Why is giving iron supplements to exclusively breastfed babies - who are not iron deficient - a problem? The theory has to do with the function of lactoferrin, an important component of breastmilk. Lactoferrin has the job of binding with iron in the baby's gut and getting it absorbed into the baby's system. In doing so this component of breastmilk deprives bad bacteria (E.coli, Staphylococcus, etc.) of their favorite food source: iron. If extra iron is given to the baby, the lactoferrin in breastmilk gets "overwhelmed" and can't bind with all of the iron. This leaves extra iron in the system to fuel those bad bacteria. There is even some suggestion that extra iron reduces the ability of lactoferrin to bind with the iron in breastmilk, resulting in the baby getting less of the available iron. In this case, less is more.


So what prompted the new recommendation? It was a study from 2003. Susan Burger, an IBCLC with a doctorate in nutrition wrote an excellent analysis on this study on Nancy Mohrbacher's blog.  She writes that the sample size was small (77), the dropout rate high, and compliance with the supplementation guidelines low. In addition, the babies enrolled in the study weren't the same population as the one the AAP is recommending iron for - they started supplements at 1 month of age instead of 4, and the babies in the study weren't even exclusively breastfed. She also notes that the authors of the study even cautioned against the use of its results to form recommendations.

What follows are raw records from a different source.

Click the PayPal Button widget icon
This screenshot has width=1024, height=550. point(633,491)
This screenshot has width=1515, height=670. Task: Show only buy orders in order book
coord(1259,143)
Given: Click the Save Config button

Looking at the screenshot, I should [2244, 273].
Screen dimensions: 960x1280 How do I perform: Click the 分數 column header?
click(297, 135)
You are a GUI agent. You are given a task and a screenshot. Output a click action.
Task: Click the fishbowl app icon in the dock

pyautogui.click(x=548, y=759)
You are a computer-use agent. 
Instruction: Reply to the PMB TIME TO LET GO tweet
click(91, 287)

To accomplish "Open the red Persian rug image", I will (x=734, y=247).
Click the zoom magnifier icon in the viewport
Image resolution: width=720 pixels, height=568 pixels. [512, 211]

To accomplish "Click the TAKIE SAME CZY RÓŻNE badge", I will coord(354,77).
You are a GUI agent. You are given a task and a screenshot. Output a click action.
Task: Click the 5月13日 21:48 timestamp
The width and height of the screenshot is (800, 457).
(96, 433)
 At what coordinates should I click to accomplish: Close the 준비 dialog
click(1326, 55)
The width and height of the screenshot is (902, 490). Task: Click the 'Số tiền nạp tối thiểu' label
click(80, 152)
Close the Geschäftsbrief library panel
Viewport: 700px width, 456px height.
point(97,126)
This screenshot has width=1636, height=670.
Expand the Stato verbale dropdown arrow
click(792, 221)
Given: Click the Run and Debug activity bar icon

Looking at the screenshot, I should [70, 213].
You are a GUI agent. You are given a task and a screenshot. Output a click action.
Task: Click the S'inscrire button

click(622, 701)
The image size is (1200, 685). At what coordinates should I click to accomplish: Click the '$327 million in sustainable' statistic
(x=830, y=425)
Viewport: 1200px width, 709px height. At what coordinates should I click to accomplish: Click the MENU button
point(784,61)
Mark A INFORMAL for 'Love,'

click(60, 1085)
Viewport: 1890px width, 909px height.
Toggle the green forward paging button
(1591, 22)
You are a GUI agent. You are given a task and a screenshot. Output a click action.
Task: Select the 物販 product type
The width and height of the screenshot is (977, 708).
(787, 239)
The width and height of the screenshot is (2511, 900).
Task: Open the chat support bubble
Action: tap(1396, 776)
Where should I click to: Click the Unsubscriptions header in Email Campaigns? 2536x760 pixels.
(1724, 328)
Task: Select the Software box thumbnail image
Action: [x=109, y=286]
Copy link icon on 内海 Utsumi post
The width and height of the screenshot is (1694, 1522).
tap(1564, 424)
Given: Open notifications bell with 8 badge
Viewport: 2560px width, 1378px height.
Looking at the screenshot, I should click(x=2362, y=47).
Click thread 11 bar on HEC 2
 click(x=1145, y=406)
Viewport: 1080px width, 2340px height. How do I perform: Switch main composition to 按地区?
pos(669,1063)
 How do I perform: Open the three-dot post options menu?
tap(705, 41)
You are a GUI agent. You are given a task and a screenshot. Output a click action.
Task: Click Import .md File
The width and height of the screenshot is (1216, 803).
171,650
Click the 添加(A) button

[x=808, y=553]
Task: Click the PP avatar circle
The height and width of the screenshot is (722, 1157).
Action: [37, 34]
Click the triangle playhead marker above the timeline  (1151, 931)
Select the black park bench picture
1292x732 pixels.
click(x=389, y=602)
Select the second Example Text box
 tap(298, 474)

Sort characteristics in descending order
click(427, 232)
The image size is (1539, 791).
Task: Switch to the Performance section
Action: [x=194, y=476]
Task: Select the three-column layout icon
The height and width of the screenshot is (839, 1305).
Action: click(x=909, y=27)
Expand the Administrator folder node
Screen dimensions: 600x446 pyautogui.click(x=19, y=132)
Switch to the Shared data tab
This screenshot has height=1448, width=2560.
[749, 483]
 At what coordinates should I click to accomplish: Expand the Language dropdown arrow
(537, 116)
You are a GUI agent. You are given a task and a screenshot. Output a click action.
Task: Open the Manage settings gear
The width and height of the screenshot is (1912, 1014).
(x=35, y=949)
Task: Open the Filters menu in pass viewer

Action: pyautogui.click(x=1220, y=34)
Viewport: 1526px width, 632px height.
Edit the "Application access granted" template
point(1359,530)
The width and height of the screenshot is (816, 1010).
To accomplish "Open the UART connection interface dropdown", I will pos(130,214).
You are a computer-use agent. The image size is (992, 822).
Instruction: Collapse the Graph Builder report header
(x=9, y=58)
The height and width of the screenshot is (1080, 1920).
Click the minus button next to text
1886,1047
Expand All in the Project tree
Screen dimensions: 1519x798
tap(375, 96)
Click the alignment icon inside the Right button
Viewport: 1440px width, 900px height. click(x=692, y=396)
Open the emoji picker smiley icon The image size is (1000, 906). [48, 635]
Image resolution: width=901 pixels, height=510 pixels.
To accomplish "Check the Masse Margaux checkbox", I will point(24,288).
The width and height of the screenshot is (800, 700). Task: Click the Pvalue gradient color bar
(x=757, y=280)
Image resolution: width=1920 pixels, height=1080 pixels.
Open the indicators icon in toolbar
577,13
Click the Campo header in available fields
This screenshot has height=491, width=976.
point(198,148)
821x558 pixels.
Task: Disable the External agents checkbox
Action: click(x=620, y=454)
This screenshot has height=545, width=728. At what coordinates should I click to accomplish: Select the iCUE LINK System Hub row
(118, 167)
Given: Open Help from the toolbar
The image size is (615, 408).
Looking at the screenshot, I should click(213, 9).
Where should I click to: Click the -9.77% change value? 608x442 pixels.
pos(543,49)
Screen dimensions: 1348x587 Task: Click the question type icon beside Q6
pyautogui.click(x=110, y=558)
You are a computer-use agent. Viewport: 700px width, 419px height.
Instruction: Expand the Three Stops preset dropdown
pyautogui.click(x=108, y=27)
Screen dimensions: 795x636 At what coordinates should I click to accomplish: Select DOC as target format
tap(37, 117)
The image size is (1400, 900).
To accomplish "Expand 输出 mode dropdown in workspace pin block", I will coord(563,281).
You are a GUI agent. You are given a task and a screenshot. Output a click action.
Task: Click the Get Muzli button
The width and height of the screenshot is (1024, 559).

But most interestingly, she links to a letter written to Pediatrics (in which the recommendation was published) from the AAP Section on Breastfeeding (yes, the same organization as the one making the recommendation), objecting to the new recommendation.


Among the concerns the AAP Section on Breastfeeding raised were: 1) the sample size and limitations of the study cited above, 2) no mention of the possible adverse outcomes of supplementation or differences in bioavailability were included in the recommendation, 3) no mention was made of the fact that the prevalance of iron deficiency anemia among exlusively breastfed infants in the first 6 months is low (3%) and finally 4) that there was no mention of the fact that the AAP Section on Breastfeeding actually objected to this recommendation when presented with it 2 years ago. This last issue, the letter states, "is wrong and will mislead the medical community."


The letter states, "Given that research has shown potential harm in infant growth and morbidity when iron supplementation is provided to iron-sufficient infants one wonders if universal iron supplementation will be deleterious to the population of developing infants who are breastfeeding exclusively."


What does the AAP Section on Breastfeeding suggest as an alternative to this policy? Delayed cord clamping at birth and screening for at-risk babies at 6 months. 


When I saw the new recommendation I had a moment of panic that I'd done something wrong by not giving my son and daughter iron supplements.  But after reading all this (and knowing the circumstances of their births) I feel a lot more comfortable.


* Iron deficiency is a serious problem, and iron supplementation is critical if a baby is iron deficient.  For more on the topic, see this page on kellymom.com, and of course consult with your pediatrician for medical advice suited to your own situation.